Il y a une grâce presque poétique à traiter de sujets aussi intense et grave avec légèreté et intelligence comme elle le fait. Son cinéma a été qualifié de vent de sable porteur de saveurs méditerranéennes et d'orient qui toujours surprend. Des problèmes essentiels comme la religion, la mort, l'intolérance, la guerre, la violence, les relations hommes/femmes sont traités avec une verve humoristique rare. Et rien n'est plus difficile que le rhytme en humour. Labaki s'en joue en combinant danse, texte et trouvailles visuelles.
Presque tous les comédiens, comme dans son film précédent, sont des non professionnels choisis cette fois dans les villages de Taybeh , Douma et Mechmech. Le film a été tourné dans ce dernier village. La caméra subtilise de somptueuses images du secteur. Afin de bien montrer que les religions peuvent se croiser sans heurts, Labaki a confié le rôle du cheikh à un chrétien et celui du prêtre à un musulman. Ça donnait déjà le ton avant les touts premiers coups de manivelles.
La musique y est fort intéressante et elle est composée par le mari de madame Labaki, Khaled Mouzanar.
Cinéma moyen oriental qui fait grincer des dents autant qu'il fait sourire, mais qui épate aussi de par ses petites trouvailles chorégraphiques subtiles.

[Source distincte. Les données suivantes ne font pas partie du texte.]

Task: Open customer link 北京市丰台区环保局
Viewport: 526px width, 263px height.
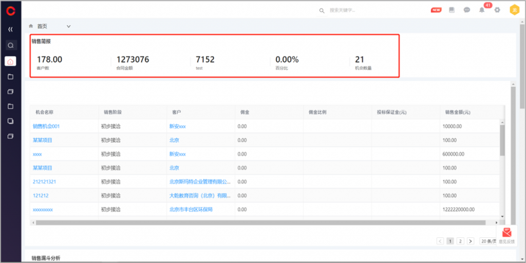Action: click(x=191, y=210)
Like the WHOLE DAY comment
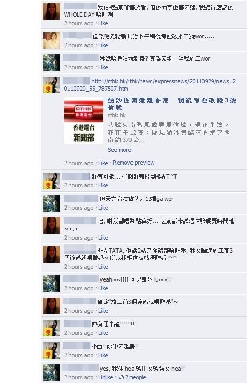 click(103, 23)
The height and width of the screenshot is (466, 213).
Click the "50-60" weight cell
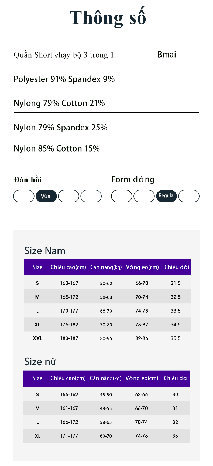106,283
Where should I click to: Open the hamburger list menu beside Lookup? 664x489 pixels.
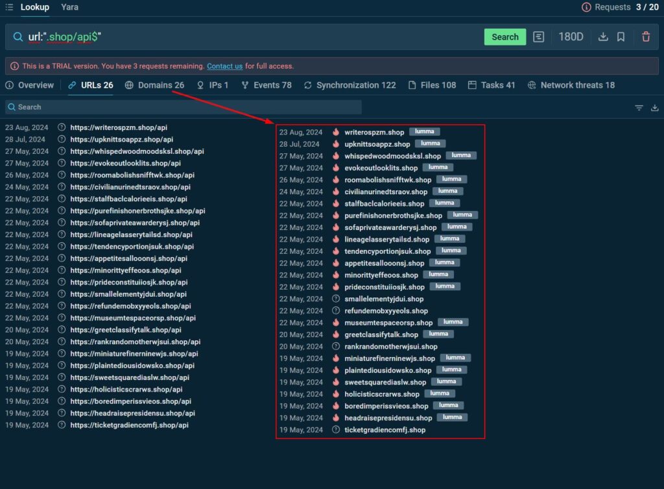(9, 7)

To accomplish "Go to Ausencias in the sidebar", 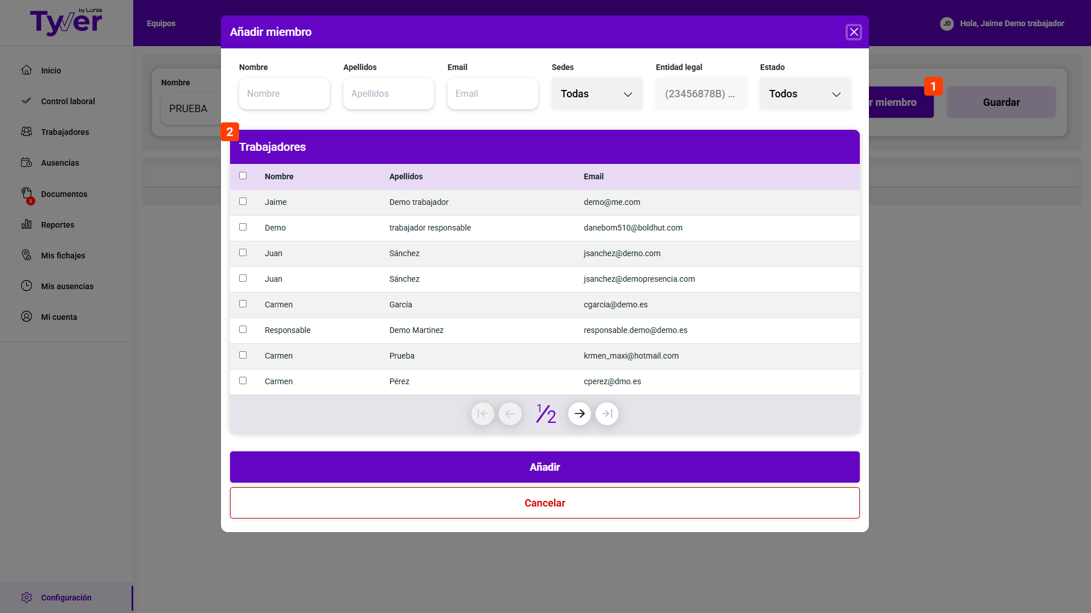I will (60, 163).
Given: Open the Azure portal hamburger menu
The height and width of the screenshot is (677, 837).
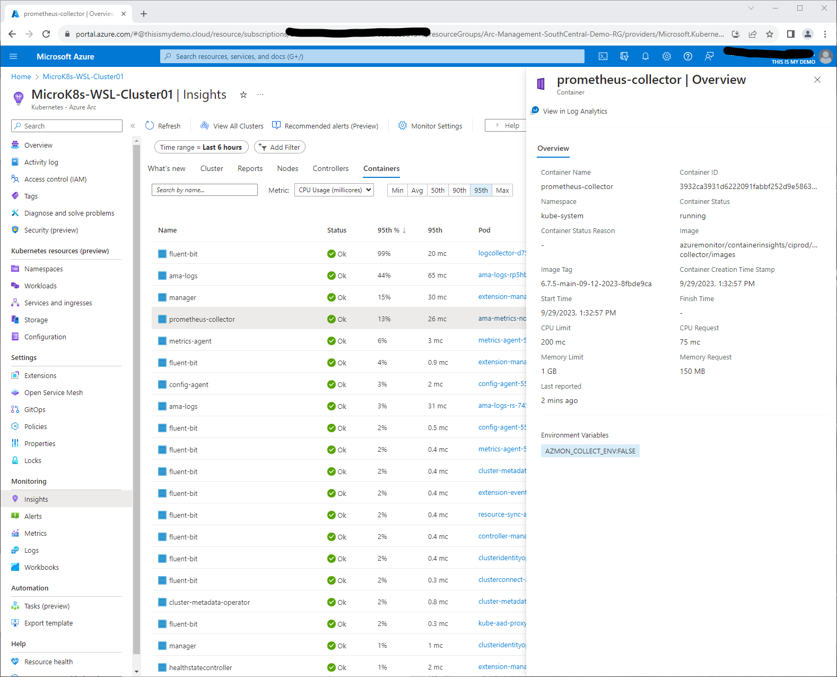Looking at the screenshot, I should [x=14, y=56].
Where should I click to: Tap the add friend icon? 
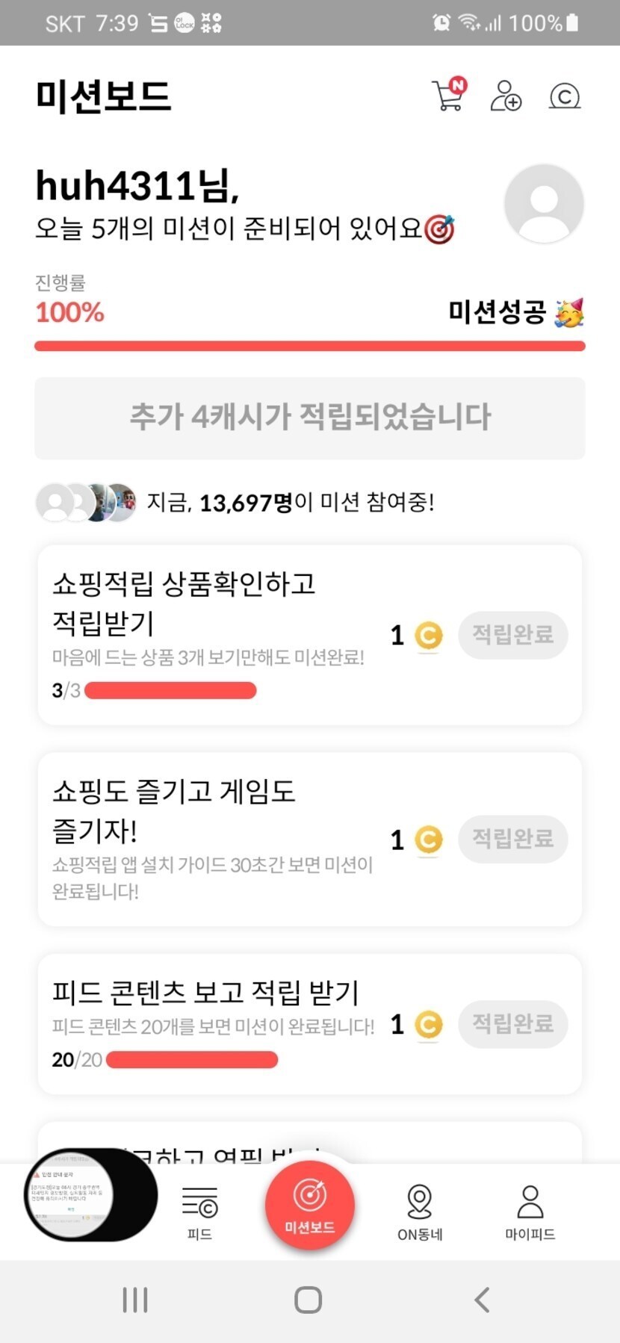pos(506,96)
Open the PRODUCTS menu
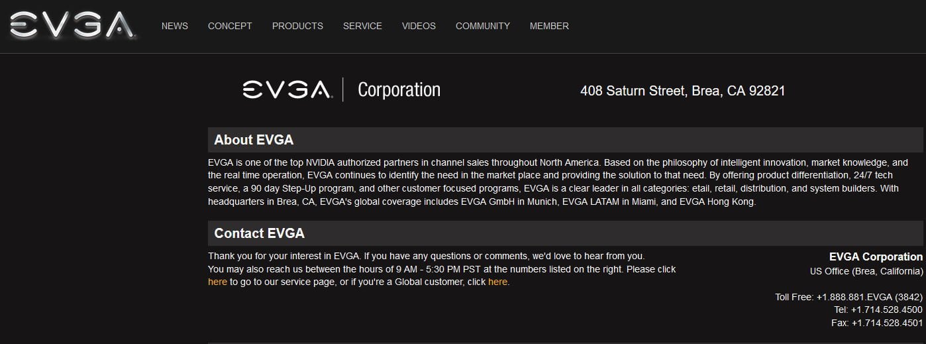926x344 pixels. (x=297, y=26)
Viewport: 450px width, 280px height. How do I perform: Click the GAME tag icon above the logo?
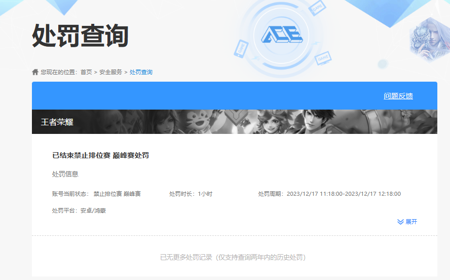tap(318, 8)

Lyrisme, passion, humour et lourdeur religieuse sont au menu.
Cocktail bien de notre époque.
Et Maintenant on va où?
Pas une seule religion ne peut répondre à cette question.
Nadine Labaki nous dit qu'on peut bouger des montagnes pour un peu de paix et de bonheur.
Je l'ai vu deux fois et viens de me le réserver une troisième fois à la Vievliothèque.